**Your instructions**. Please filter the listing below and copy out the lines that hold "will".

**Material for this exercise**.
■ ■ ■ ■
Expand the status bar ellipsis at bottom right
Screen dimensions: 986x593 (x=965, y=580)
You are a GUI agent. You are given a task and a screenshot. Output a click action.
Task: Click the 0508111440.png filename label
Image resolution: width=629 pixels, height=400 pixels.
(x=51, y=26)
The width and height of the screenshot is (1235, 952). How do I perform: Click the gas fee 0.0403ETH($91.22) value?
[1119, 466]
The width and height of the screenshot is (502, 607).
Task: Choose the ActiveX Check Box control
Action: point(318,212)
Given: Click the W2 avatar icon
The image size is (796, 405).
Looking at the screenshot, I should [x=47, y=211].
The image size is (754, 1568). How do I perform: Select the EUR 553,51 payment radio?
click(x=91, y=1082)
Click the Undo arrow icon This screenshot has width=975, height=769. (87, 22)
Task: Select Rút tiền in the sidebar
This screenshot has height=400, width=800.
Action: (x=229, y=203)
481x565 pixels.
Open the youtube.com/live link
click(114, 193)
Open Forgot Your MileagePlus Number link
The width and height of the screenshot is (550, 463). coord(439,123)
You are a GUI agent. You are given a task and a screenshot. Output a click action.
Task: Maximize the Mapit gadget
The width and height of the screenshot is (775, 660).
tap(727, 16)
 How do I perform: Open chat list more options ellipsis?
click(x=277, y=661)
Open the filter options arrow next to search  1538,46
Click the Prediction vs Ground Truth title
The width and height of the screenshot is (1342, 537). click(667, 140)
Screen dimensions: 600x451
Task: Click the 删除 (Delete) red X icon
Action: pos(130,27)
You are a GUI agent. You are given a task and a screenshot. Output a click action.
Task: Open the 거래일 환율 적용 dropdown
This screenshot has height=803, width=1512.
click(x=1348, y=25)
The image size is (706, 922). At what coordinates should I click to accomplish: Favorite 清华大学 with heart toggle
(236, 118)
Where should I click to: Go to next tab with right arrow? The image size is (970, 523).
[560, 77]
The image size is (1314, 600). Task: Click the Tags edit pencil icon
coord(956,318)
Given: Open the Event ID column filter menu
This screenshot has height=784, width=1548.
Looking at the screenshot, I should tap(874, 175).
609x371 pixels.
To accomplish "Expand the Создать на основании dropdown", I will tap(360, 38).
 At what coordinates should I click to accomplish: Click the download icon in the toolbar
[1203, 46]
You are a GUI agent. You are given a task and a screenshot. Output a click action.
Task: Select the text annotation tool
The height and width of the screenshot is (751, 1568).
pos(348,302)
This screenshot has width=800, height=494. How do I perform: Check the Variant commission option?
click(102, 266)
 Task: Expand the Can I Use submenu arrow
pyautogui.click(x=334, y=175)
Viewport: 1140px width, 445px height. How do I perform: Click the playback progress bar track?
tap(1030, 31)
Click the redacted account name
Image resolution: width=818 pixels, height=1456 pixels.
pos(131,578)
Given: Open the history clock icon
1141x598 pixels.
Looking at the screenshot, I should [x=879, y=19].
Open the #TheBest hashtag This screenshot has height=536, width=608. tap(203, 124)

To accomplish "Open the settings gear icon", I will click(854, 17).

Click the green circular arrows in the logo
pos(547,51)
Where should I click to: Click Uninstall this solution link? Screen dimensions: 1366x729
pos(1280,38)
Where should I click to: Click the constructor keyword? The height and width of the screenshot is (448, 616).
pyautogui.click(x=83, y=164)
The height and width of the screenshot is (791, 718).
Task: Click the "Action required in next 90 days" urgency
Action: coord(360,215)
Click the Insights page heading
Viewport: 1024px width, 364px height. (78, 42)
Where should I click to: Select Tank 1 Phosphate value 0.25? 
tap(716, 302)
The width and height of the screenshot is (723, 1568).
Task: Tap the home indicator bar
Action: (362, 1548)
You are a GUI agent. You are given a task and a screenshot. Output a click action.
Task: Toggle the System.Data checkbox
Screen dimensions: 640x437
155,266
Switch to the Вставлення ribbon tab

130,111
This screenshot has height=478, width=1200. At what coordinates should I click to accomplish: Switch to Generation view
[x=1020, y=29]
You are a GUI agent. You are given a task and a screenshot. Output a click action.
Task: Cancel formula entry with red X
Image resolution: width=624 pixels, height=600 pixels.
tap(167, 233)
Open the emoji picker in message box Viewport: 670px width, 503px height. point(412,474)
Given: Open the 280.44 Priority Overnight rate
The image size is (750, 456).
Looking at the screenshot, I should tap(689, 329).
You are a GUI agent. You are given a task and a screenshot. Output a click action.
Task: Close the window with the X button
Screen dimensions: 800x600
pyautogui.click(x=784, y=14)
■ ■ ■ ■
**Answer to this task**.
To accomplish "Expand the Создать на основании dropdown", I will tap(360, 38).
To accomplish "Open the settings gear icon", I will click(854, 17).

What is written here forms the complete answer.